## PROVIDED TEXT
The Next Chapter

Written by Gareen Simone

26 April 2022

When I was accepted into my graduate program, the first person I called was my mom. She had told me I was crazy when I got an email from the school inviting me to apply to the program and immediately dismissed it as spam. I thought, why would this program be reaching out to me? It just didn’t make any sense, but she thought otherwise. I was in the car with my best friend, in another state when I was able to tell her I had gotten in. As I hung up the phone and smiled at my friend, the song “So Much Better” from Legally Blonde the Musical came on and I got chills as the lyrics perfectly encapsulated how I was feeling. The moment was just too perfect, as if it had been planned.

(Screenshot grounding data)
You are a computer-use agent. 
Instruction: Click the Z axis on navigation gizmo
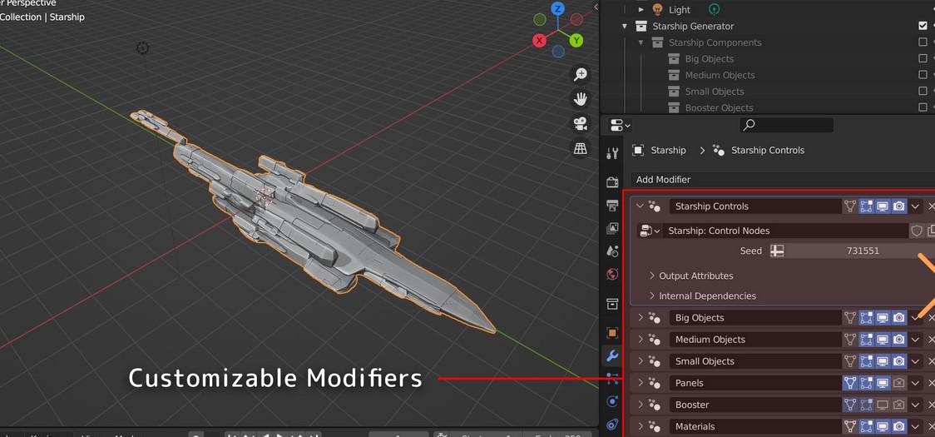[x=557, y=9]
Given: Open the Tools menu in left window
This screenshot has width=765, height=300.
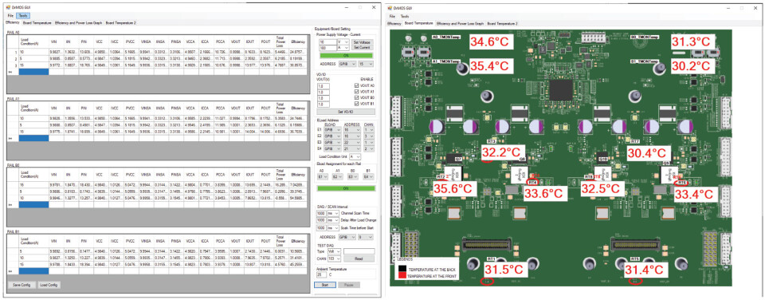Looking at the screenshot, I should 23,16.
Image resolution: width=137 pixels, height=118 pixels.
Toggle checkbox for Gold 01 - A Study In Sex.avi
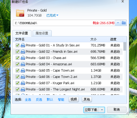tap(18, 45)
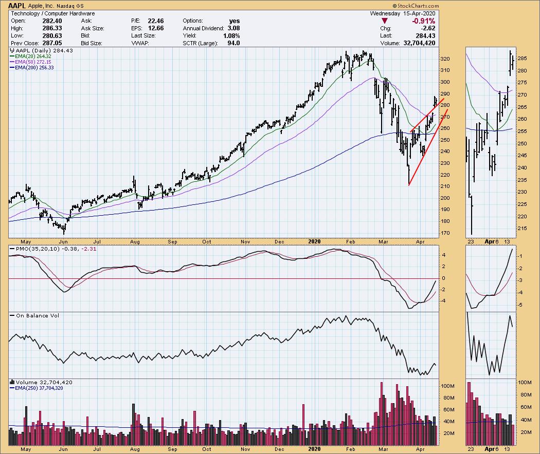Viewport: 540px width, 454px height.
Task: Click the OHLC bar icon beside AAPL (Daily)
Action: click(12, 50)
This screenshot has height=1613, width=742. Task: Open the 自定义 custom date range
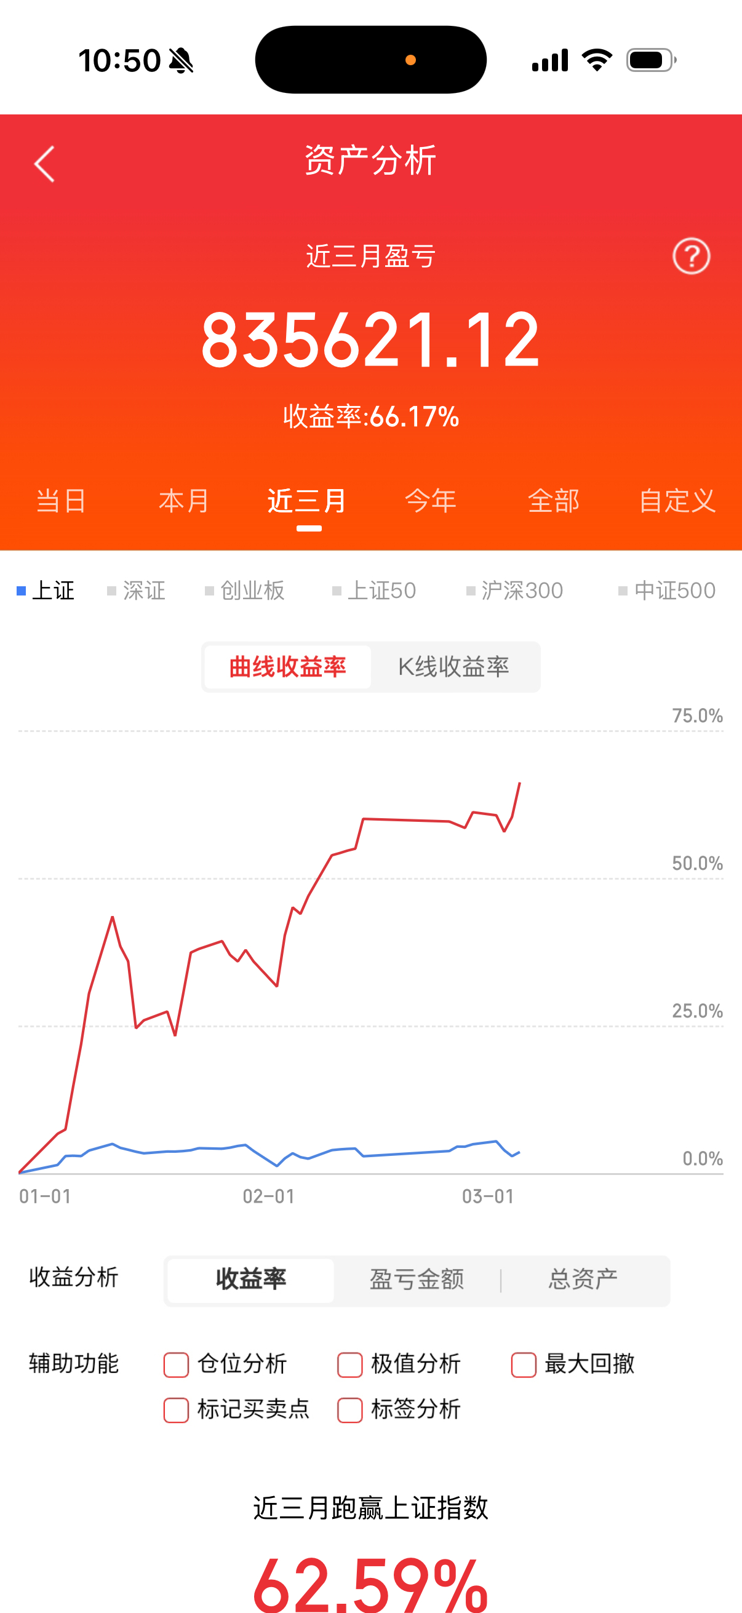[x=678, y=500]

## GOAL OF THE EXERCISE
Resume the essay about getting into graduate school, starting right after its last sentence.

## RESPONSE TO THE TASK
A year and a half later, my mother and I drove to the campus. I walked across the street in the vaguely familiar city nervous but determined. I had been unable to visit due to the pandemic and my decision to defer enrollment for a year. Finally being there felt just as surreal as actually being accepted into a graduate program that is a 180 degree change from my previous academic work. The campus was busy, seemingly waking up from hibernation forced by the pandemic and summer. There were flyers on bulletin boards of events, protests, and tutoring serving as relics of a lost in-person academic year. The fact that they were still up made me smile. They had endured an ominous stillness and were reminders of what comes with a campus community: action. There was a bubble of excitement in my stomach that was starting to overpower the uneasiness I brought with me from the car. My mom was taking it all in, just as I was, and I could tell we shared the same excitement. Not only had we managed to get out of our house, but we were close to the action.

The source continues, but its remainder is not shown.